What you need to do – Convert the lines of the entries below into a JSON list of strings, one string per line, leaving out blank lines.

Recorded data –
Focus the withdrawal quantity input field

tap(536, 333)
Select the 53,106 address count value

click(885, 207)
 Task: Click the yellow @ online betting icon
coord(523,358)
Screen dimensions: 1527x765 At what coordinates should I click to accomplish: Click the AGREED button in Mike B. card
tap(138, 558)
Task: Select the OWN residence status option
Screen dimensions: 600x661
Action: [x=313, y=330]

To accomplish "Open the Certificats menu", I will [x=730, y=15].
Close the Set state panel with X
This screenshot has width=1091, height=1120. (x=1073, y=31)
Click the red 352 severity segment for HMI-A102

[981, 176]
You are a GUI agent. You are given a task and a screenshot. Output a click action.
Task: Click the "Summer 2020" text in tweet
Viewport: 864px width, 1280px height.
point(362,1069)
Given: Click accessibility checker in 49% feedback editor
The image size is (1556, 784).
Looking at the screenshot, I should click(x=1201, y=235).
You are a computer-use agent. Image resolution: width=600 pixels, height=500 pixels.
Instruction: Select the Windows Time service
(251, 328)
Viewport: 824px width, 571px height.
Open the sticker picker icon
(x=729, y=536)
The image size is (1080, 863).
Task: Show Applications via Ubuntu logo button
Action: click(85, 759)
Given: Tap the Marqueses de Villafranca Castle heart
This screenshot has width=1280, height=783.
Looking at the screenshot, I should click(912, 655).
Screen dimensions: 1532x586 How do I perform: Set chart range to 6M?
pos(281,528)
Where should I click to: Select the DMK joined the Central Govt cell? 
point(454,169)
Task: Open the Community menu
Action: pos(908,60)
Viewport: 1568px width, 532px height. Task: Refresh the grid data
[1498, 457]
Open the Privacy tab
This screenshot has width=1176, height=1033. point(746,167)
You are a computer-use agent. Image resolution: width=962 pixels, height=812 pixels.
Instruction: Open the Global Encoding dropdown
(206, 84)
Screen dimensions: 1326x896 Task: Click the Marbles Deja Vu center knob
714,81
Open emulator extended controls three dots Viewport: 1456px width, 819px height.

Task solution –
[
  "Focus the withdrawal quantity input field",
  "tap(536, 333)",
  "Select the 53,106 address count value",
  "click(885, 207)",
  " Task: Click the yellow @ online betting icon",
  "coord(523,358)",
  "Screen dimensions: 1527x765 At what coordinates should I click to accomplish: Click the AGREED button in Mike B. card",
  "tap(138, 558)",
  "Task: Select the OWN residence status option",
  "Screen dimensions: 600x661",
  "Action: [x=313, y=330]",
  "To accomplish \"Open the Certificats menu\", I will [x=730, y=15].",
  "Close the Set state panel with X",
  "This screenshot has width=1091, height=1120. (x=1073, y=31)",
  "Click the red 352 severity segment for HMI-A102",
  "[981, 176]",
  "You are a GUI agent. You are given a task and a screenshot. Output a click action.",
  "Task: Click the \"Summer 2020\" text in tweet",
  "Viewport: 864px width, 1280px height.",
  "point(362,1069)",
  "Given: Click accessibility checker in 49% feedback editor",
  "The image size is (1556, 784).",
  "Looking at the screenshot, I should click(x=1201, y=235).",
  "You are a computer-use agent. Image resolution: width=600 pixels, height=500 pixels.",
  "Instruction: Select the Windows Time service",
  "(251, 328)",
  "Viewport: 824px width, 571px height.",
  "Open the sticker picker icon",
  "(x=729, y=536)",
  "The image size is (1080, 863).",
  "Task: Show Applications via Ubuntu logo button",
  "Action: click(85, 759)",
  "Given: Tap the Marqueses de Villafranca Castle heart",
  "This screenshot has width=1280, height=783.",
  "Looking at the screenshot, I should click(912, 655).",
  "Screen dimensions: 1532x586 How do I perform: Set chart range to 6M?",
  "pos(281,528)",
  "Where should I click to: Select the DMK joined the Central Govt cell? ",
  "point(454,169)",
  "Task: Open the Community menu",
  "Action: pos(908,60)",
  "Viewport: 1568px width, 532px height. Task: Refresh the grid data",
  "[1498, 457]",
  "Open the Privacy tab",
  "This screenshot has width=1176, height=1033. point(746,167)",
  "You are a computer-use agent. Image resolution: width=962 pixels, height=812 pixels.",
  "Instruction: Open the Global Encoding dropdown",
  "(206, 84)",
  "Screen dimensions: 1326x896 Task: Click the Marbles Deja Vu center knob",
  "714,81",
  "Open emulator extended controls three dots Viewport: 1456px width, 819px height."
]